▸ **Task goal**:
Pick out every line in the records below that contains the word "height", and copy each of those lines.

(Rows from a screen grounding dataset)
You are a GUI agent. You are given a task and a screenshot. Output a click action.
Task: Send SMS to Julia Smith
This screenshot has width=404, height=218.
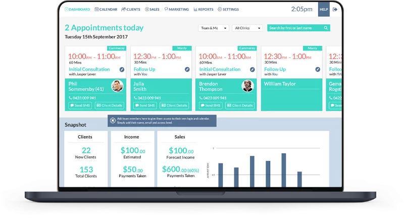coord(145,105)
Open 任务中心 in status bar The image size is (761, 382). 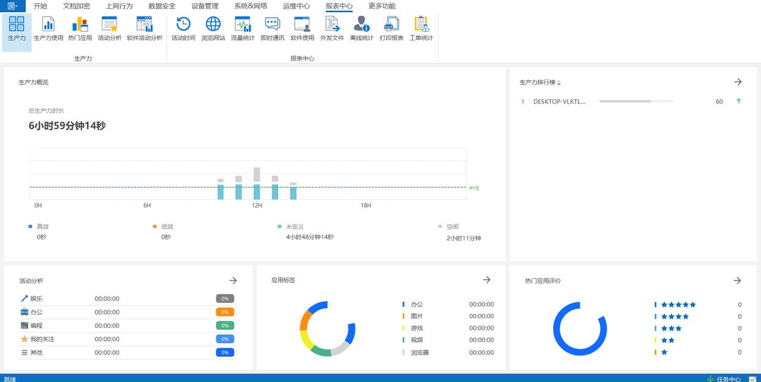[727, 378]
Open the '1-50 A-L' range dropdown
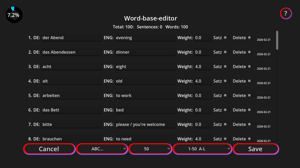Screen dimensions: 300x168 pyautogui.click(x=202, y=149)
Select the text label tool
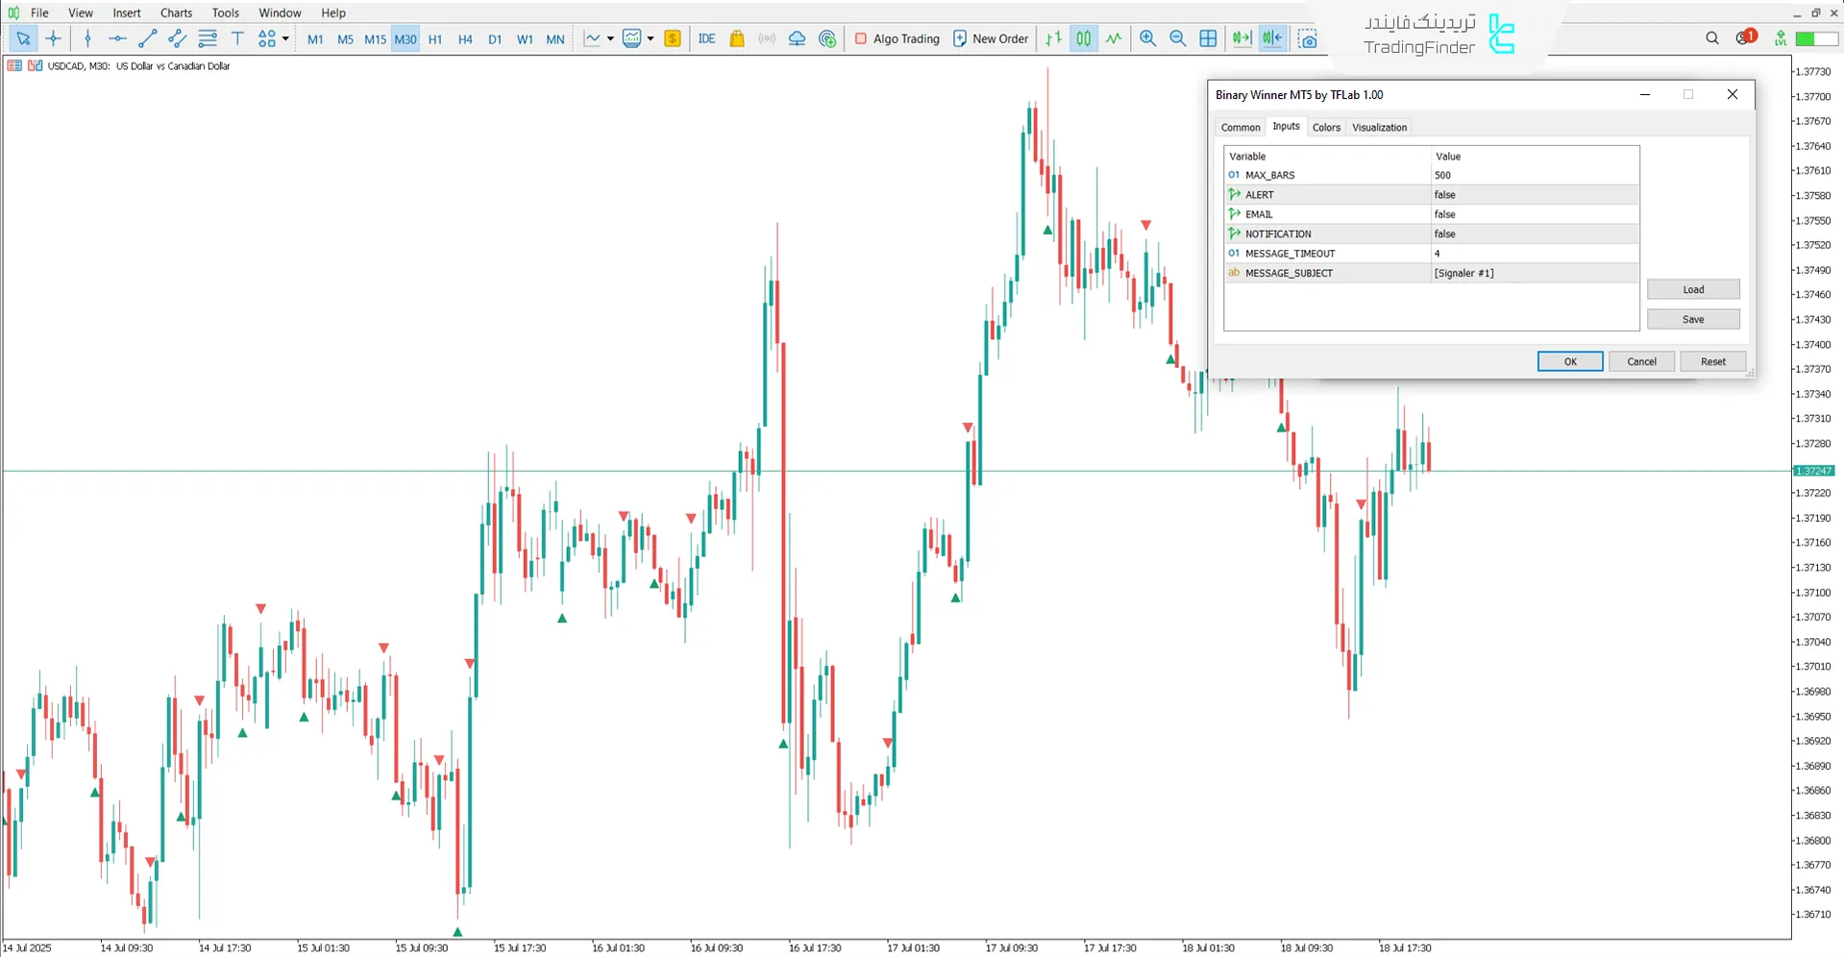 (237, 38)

---

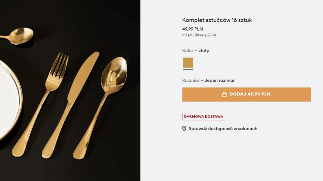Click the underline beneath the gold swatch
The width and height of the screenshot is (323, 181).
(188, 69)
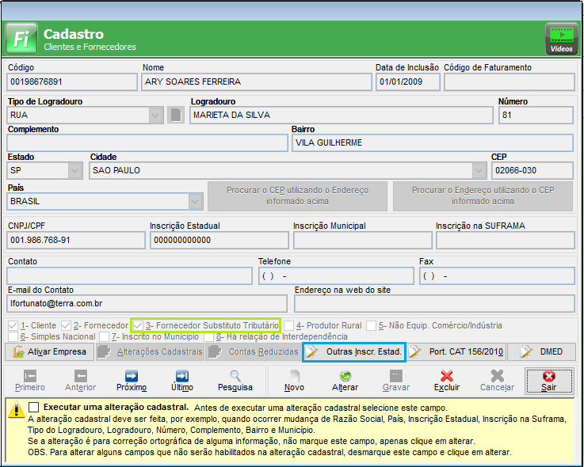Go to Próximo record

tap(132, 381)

▸ **Full answer**:
This screenshot has width=404, height=218.
The width and height of the screenshot is (323, 181).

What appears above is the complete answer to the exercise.